**Supplied records:**
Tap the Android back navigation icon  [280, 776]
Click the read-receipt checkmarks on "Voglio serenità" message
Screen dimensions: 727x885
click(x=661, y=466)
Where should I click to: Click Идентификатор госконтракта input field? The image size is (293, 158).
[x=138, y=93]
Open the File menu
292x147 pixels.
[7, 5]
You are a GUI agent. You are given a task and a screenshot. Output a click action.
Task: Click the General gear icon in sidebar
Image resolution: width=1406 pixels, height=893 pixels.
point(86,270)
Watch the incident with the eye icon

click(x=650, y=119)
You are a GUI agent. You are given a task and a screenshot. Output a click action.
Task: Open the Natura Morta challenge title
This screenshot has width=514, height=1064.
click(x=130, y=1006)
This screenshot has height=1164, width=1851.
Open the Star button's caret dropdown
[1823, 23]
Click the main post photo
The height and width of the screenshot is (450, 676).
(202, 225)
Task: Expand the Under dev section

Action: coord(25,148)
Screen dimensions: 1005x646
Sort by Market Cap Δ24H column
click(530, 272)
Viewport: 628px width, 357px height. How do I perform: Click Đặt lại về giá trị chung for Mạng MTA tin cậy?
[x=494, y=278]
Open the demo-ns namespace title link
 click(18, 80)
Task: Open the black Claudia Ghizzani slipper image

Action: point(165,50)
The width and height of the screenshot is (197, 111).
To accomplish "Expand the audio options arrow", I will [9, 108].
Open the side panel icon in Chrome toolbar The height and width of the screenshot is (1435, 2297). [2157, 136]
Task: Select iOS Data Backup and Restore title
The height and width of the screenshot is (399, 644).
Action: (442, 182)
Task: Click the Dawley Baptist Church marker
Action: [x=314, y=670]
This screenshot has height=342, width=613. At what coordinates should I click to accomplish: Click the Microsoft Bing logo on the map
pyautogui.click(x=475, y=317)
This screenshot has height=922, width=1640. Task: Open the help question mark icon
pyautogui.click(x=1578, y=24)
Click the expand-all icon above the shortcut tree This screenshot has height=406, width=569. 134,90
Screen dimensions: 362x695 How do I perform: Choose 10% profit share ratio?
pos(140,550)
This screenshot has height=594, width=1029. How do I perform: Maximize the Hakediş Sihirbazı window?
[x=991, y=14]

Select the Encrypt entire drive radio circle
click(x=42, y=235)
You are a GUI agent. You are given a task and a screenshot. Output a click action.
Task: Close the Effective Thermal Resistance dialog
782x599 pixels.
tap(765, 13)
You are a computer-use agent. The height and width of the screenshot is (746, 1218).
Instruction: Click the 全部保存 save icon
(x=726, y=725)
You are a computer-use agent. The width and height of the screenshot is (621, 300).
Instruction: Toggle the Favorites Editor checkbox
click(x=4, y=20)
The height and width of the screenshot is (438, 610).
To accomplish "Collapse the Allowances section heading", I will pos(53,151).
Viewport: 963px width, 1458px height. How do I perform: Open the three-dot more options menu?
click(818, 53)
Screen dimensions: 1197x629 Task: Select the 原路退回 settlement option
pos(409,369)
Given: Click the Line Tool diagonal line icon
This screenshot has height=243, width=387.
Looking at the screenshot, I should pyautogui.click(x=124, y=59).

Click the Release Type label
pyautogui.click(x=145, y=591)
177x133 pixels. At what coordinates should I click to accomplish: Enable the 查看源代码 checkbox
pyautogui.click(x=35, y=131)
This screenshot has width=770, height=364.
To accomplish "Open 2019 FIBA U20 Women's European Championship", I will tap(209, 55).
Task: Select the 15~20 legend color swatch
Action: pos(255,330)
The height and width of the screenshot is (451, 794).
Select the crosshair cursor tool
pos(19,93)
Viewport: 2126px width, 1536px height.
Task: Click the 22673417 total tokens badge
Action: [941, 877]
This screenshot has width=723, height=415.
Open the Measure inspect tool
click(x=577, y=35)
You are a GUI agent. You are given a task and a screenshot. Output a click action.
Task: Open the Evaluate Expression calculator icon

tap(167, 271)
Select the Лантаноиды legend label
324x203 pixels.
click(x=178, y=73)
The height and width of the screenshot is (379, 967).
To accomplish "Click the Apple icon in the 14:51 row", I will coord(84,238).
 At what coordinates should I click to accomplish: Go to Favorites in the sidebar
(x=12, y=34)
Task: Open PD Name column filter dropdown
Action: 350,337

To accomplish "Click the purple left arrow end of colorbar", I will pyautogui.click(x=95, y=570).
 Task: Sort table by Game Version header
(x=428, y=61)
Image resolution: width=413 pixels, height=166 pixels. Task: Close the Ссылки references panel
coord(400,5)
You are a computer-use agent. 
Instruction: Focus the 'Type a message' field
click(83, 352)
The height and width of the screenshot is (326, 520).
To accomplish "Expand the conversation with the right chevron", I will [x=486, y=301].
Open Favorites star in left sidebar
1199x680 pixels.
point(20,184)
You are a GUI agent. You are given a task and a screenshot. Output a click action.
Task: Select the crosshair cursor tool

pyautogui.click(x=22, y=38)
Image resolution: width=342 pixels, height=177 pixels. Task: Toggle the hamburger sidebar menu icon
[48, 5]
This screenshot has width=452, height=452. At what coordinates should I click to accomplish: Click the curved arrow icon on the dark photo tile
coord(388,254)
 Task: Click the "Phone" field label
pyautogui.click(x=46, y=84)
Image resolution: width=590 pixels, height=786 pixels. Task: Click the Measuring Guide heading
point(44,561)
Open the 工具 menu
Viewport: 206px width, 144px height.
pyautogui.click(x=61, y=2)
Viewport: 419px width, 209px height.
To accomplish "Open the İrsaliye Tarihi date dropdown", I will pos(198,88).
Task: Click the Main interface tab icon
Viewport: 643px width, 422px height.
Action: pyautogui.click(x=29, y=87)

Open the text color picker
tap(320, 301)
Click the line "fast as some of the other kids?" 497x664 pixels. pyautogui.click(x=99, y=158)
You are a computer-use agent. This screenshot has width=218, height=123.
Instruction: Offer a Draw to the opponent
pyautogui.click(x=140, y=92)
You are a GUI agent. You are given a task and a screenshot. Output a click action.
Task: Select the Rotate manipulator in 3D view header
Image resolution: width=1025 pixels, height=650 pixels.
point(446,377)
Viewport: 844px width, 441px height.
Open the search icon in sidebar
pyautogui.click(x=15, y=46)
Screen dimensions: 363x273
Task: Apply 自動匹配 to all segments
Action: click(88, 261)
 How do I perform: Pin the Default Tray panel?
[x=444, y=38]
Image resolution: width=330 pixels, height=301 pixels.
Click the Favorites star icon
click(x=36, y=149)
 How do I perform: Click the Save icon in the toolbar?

**What to work on:**
Please reproduce the listing above line for line, copying every line as it stands without any changes.

**The output:**
Tap the Android back navigation icon  [280, 776]
Click the read-receipt checkmarks on "Voglio serenità" message
Screen dimensions: 727x885
click(x=661, y=466)
Where should I click to: Click Идентификатор госконтракта input field? The image size is (293, 158).
[x=138, y=93]
Open the File menu
292x147 pixels.
[7, 5]
You are a GUI agent. You are given a task and a screenshot. Output a click action.
Task: Click the General gear icon in sidebar
Image resolution: width=1406 pixels, height=893 pixels.
point(86,270)
Watch the incident with the eye icon

click(x=650, y=119)
You are a GUI agent. You are given a task and a screenshot. Output a click action.
Task: Open the Natura Morta challenge title
This screenshot has width=514, height=1064.
click(x=130, y=1006)
This screenshot has height=1164, width=1851.
Open the Star button's caret dropdown
[1823, 23]
Click the main post photo
The height and width of the screenshot is (450, 676).
(202, 225)
Task: Expand the Under dev section

Action: coord(25,148)
Screen dimensions: 1005x646
Sort by Market Cap Δ24H column
click(530, 272)
Viewport: 628px width, 357px height. How do I perform: Click Đặt lại về giá trị chung for Mạng MTA tin cậy?
[x=494, y=278]
Open the demo-ns namespace title link
 click(18, 80)
Task: Open the black Claudia Ghizzani slipper image

Action: point(165,50)
The width and height of the screenshot is (197, 111).
To accomplish "Expand the audio options arrow", I will [9, 108].
Open the side panel icon in Chrome toolbar The height and width of the screenshot is (1435, 2297). [2157, 136]
Task: Select iOS Data Backup and Restore title
The height and width of the screenshot is (399, 644).
Action: (442, 182)
Task: Click the Dawley Baptist Church marker
Action: [x=314, y=670]
This screenshot has height=342, width=613. At what coordinates should I click to accomplish: Click the Microsoft Bing logo on the map
pyautogui.click(x=475, y=317)
This screenshot has height=922, width=1640. Task: Open the help question mark icon
pyautogui.click(x=1578, y=24)
Click the expand-all icon above the shortcut tree This screenshot has height=406, width=569. 134,90
Screen dimensions: 362x695 How do I perform: Choose 10% profit share ratio?
pos(140,550)
This screenshot has height=594, width=1029. How do I perform: Maximize the Hakediş Sihirbazı window?
[x=991, y=14]

Select the Encrypt entire drive radio circle
click(x=42, y=235)
You are a GUI agent. You are given a task and a screenshot. Output a click action.
Task: Close the Effective Thermal Resistance dialog
782x599 pixels.
tap(765, 13)
You are a computer-use agent. The height and width of the screenshot is (746, 1218).
Instruction: Click the 全部保存 save icon
(x=726, y=725)
You are a computer-use agent. The width and height of the screenshot is (621, 300).
Instruction: Toggle the Favorites Editor checkbox
click(x=4, y=20)
The height and width of the screenshot is (438, 610).
To accomplish "Collapse the Allowances section heading", I will pos(53,151).
Viewport: 963px width, 1458px height. How do I perform: Open the three-dot more options menu?
click(818, 53)
Screen dimensions: 1197x629 Task: Select the 原路退回 settlement option
pos(409,369)
Given: Click the Line Tool diagonal line icon
This screenshot has height=243, width=387.
Looking at the screenshot, I should pyautogui.click(x=124, y=59).

Click the Release Type label
pyautogui.click(x=145, y=591)
177x133 pixels. At what coordinates should I click to accomplish: Enable the 查看源代码 checkbox
pyautogui.click(x=35, y=131)
This screenshot has width=770, height=364.
To accomplish "Open 2019 FIBA U20 Women's European Championship", I will tap(209, 55).
Task: Select the 15~20 legend color swatch
Action: pos(255,330)
The height and width of the screenshot is (451, 794).
Select the crosshair cursor tool
pos(19,93)
Viewport: 2126px width, 1536px height.
Task: Click the 22673417 total tokens badge
Action: [941, 877]
This screenshot has width=723, height=415.
Open the Measure inspect tool
click(x=577, y=35)
You are a GUI agent. You are given a task and a screenshot. Output a click action.
Task: Open the Evaluate Expression calculator icon

tap(167, 271)
Select the Лантаноиды legend label
324x203 pixels.
click(x=178, y=73)
The height and width of the screenshot is (379, 967).
To accomplish "Click the Apple icon in the 14:51 row", I will coord(84,238).
 At what coordinates should I click to accomplish: Go to Favorites in the sidebar
(x=12, y=34)
Task: Open PD Name column filter dropdown
Action: 350,337

To accomplish "Click the purple left arrow end of colorbar", I will pyautogui.click(x=95, y=570).
 Task: Sort table by Game Version header
(x=428, y=61)
Image resolution: width=413 pixels, height=166 pixels. Task: Close the Ссылки references panel
coord(400,5)
You are a computer-use agent. 
Instruction: Focus the 'Type a message' field
click(83, 352)
The height and width of the screenshot is (326, 520).
To accomplish "Expand the conversation with the right chevron", I will [x=486, y=301].
Open Favorites star in left sidebar
1199x680 pixels.
point(20,184)
You are a GUI agent. You are given a task and a screenshot. Output a click action.
Task: Select the crosshair cursor tool

pyautogui.click(x=22, y=38)
Image resolution: width=342 pixels, height=177 pixels. Task: Toggle the hamburger sidebar menu icon
[48, 5]
This screenshot has width=452, height=452. At what coordinates should I click to accomplish: Click the curved arrow icon on the dark photo tile
coord(388,254)
 Task: Click the "Phone" field label
pyautogui.click(x=46, y=84)
Image resolution: width=590 pixels, height=786 pixels. Task: Click the Measuring Guide heading
point(44,561)
Open the 工具 menu
Viewport: 206px width, 144px height.
pyautogui.click(x=61, y=2)
Viewport: 419px width, 209px height.
To accomplish "Open the İrsaliye Tarihi date dropdown", I will pos(198,88).
Task: Click the Main interface tab icon
Viewport: 643px width, 422px height.
Action: pyautogui.click(x=29, y=87)

Open the text color picker
tap(320, 301)
Click the line "fast as some of the other kids?" 497x664 pixels. pyautogui.click(x=99, y=158)
You are a computer-use agent. This screenshot has width=218, height=123.
Instruction: Offer a Draw to the opponent
pyautogui.click(x=140, y=92)
You are a GUI agent. You are given a task and a screenshot. Output a click action.
Task: Select the Rotate manipulator in 3D view header
Image resolution: width=1025 pixels, height=650 pixels.
point(446,377)
Viewport: 844px width, 441px height.
Open the search icon in sidebar
pyautogui.click(x=15, y=46)
Screen dimensions: 363x273
Task: Apply 自動匹配 to all segments
Action: click(88, 261)
 How do I perform: Pin the Default Tray panel?
[x=444, y=38]
Image resolution: width=330 pixels, height=301 pixels.
Click the Favorites star icon
click(x=36, y=149)
 How do I perform: Click the Save icon in the toolbar?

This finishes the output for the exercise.